ウィルとフィリは髪と目は同じ色をしているが、ウィルはやや暗い色合いをしている。顔が整っていて二人とも優し気な雰囲気を持っているが、パーツの1つ1つが似ているかといわれると、じっくりと見てみれば、というくらいだろう。
「似てないでしょう?双子といっても私はお母様に似ていて、ウィルはお父様に似ているのよ。」
「は、はぁ。ところで、どうして2人は婚約者を決めないのですか?」
2人とも人目を引く見目をしているし、18歳で既に領主代行をしている聡明さであれば、いくら子爵とはいえ引く手数多だろう。フィリはウィルの補佐をしていく予定だというが、ウィルには跡継ぎの問題だってある。18歳の2人がいまだに独り身なのは疑問に思えた。
レジーの問いかけに、フィリがポッと頬を染め、もじもじとし始める。それは恋する乙女の姿で、思い人がいるのは言葉に出さなくても理解できた。

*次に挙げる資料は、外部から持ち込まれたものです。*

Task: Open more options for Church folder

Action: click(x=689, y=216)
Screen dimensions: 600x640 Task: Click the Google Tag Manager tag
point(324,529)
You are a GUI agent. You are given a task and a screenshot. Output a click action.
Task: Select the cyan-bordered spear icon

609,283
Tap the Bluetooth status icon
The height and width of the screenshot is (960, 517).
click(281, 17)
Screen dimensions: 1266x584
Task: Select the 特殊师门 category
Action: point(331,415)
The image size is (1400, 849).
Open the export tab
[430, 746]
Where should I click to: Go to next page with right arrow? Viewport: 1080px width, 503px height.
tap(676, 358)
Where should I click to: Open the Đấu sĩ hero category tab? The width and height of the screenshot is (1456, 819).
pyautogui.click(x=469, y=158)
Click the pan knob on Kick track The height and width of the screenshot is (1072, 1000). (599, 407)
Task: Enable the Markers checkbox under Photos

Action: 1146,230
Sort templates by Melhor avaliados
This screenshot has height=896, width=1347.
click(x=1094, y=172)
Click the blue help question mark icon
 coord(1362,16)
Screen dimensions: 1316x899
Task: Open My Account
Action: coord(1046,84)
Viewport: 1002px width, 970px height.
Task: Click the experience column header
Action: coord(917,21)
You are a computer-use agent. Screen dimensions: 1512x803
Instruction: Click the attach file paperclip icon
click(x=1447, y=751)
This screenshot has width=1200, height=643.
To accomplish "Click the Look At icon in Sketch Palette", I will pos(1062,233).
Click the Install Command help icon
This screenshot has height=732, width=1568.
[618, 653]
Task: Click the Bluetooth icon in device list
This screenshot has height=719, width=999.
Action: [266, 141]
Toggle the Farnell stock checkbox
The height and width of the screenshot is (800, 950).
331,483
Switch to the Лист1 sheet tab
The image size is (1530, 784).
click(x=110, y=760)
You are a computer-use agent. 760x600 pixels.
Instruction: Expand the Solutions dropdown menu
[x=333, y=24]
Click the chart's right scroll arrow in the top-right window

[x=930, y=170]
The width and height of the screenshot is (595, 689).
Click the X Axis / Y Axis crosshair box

「まぁ、フィリは見た通りだ。で、まぁ、俺も似たようなもんだ」
「いい加減諦めなさいよ。身分違いもいいところなのよ」
もじもじとしていたフィリは、気まずそうにしたウィルの後に胡乱な目で見つめながらいった。ウィルとフィリは恋人ではなかったというのに、ウィルには別に好きな人はいるという。ずきりとした胸の痛みを感じた。
「うるさい」
「しかも向こうはそれどころじゃないでしょう?失踪した子、まだ見つかってないのだから」
それほどに高位の貴族に恋しているのか、とレジーは意外に思った。ウィルはノクチルカで暮らしているためか、良い意味でも悪い意味でも貴族らしさがないのだ。そんなウィルが恋しているというのは興味があった。
「ウィンチェスター侯爵のロザリー様はそれどころじゃないわよ」
まん丸とした瞳を見開いているのに、レジーは動揺して何も見えなかった。口を開こうとしても凍りついたかのようにちっとも動かない。ふるふると震える手が、あの日の恐怖を助長させた。
幸いにも、お喋りな口を諌めるようにフィリの頬をつまむウィルと、頬をつままれて眦を釣り上げているフィリはレジーの様子に気づいていなかった。たらりと垂れる冷や汗に、ハッとしたレジーは直ぐに顔を俯かせた。
きっとレジーの顔色は真っ青になっていることだろう。
「レジー?どうしたの?気分が悪くなったの?」
レジーの様子に気づいたのはフィリだった。気がつけば目の前に座っていたフィリがレジーの隣に座り、ふるふると震えていたレジーの手を握る。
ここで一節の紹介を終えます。